Diaz’s attorney asked him if it was difficult to discuss this in open court. It was, Diaz replied, choking back tears. He had tried to leave work at work, he explained, and never talked about his experiences at the plant with his family.

Edward Ramon, who was Diaz’s supervisor, also testified. Ramon had reported to his own supervisors that, in one incident involving Diaz, no one had used racist epithets against him after another supervisor, Tamotsu Kawasaki, had already reported otherwise. Consequently, no investigation was launched.

Another co-worker and supervisor, Ramon Martinez, testified he hadn’t intended his drawing of Caveman Inki, drawn on a bale of cardboard and placed precisely where Diaz would be sure to see it, to be seen as an insult.
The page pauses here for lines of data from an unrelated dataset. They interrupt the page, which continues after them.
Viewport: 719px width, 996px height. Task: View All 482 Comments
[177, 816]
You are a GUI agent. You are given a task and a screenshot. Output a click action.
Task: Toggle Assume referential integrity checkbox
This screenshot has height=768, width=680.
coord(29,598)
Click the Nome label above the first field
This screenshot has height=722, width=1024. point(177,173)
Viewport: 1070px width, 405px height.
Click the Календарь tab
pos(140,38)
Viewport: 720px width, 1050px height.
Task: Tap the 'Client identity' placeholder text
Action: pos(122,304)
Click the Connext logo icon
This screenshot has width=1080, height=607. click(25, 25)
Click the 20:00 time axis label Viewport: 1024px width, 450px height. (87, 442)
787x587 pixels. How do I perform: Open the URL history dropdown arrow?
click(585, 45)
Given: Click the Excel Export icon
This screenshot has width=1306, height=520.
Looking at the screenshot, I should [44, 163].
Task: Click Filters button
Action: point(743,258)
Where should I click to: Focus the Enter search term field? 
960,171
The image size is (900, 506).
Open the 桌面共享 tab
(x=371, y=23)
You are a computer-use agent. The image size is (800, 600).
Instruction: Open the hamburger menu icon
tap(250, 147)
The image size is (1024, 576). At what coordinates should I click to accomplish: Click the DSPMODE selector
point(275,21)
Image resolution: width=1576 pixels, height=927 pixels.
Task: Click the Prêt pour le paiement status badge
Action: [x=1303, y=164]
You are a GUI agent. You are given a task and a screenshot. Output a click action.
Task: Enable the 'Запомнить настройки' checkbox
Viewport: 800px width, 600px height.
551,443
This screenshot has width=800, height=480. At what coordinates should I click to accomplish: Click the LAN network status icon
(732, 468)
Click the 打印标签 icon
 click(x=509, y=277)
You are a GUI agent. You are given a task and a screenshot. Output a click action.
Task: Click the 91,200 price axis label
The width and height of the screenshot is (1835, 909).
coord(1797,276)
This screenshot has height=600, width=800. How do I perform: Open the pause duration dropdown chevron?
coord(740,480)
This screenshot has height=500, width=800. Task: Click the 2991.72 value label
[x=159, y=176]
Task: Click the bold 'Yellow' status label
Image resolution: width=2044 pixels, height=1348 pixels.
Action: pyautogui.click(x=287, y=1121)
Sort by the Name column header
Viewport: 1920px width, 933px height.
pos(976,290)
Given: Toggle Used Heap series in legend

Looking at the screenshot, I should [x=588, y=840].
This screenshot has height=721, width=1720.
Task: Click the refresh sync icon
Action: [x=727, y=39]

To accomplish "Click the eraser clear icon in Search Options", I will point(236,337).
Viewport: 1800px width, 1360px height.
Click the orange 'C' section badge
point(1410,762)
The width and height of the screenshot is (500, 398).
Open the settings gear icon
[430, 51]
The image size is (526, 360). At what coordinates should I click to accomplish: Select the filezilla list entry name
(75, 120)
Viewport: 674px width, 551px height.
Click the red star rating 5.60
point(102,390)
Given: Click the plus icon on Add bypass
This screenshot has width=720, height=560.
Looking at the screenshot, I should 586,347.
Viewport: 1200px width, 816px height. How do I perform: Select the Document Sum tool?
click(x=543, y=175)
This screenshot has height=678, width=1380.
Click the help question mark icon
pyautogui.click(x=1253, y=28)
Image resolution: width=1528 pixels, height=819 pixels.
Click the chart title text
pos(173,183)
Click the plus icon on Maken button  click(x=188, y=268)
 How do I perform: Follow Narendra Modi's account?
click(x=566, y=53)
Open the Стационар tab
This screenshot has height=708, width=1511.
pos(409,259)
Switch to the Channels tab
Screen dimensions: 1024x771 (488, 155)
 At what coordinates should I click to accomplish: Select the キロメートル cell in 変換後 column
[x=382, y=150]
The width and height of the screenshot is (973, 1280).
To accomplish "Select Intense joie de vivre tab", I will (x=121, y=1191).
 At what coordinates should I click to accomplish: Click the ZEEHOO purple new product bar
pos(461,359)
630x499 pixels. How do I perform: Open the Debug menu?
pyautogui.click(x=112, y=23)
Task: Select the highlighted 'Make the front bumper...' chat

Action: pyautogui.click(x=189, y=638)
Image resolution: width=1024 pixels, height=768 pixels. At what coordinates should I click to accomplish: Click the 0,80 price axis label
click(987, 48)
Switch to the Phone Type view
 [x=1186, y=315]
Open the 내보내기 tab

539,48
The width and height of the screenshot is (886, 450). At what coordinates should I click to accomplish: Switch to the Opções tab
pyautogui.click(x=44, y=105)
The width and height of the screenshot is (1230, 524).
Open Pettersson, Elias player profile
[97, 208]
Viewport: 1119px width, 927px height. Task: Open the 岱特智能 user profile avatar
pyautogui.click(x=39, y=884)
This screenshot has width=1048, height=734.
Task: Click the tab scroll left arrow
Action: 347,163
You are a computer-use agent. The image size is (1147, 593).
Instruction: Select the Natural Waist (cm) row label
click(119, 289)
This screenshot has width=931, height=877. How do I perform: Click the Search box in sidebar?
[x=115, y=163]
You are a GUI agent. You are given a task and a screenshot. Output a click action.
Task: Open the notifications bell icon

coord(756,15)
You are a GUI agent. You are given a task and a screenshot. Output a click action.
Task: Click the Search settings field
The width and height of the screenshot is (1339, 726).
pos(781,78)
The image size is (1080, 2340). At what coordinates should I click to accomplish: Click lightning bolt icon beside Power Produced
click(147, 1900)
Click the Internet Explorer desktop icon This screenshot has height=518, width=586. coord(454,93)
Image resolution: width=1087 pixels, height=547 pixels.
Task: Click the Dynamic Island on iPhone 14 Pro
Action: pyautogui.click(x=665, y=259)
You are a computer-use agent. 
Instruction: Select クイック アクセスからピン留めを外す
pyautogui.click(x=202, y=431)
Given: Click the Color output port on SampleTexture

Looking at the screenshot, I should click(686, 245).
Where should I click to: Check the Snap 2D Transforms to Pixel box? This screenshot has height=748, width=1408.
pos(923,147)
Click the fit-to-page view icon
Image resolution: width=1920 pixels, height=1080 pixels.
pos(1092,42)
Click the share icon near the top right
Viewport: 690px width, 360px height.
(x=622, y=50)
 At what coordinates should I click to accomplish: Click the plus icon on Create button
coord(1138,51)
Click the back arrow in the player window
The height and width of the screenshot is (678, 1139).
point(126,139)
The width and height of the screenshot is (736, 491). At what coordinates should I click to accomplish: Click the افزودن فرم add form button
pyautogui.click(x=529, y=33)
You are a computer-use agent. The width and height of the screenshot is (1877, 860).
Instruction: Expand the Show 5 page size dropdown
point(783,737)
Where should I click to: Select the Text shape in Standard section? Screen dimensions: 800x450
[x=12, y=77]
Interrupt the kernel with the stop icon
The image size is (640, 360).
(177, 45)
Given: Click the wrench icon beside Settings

Inki was a character he remembered from his childhood, he said, although he acknowledged he had had an earlier altercation with Diaz and had complained to supervisors about unprofessional behavior by Diaz.

Jurors heard videotaped testimony from Erin Marconi, at the time a human resources specialist at the Tesla plant. She told the jury she frequently handled disputes between Tesla employees but rarely between employees of the contractors who oversaw many of the factory’s day-to-day operations.

Marconi told the jury she couldn’t recall any investigations surrounding use of the N-word and had no memory of the incident involving the drawing of Caveman Inki.

The trial is expected to wrap up Friday.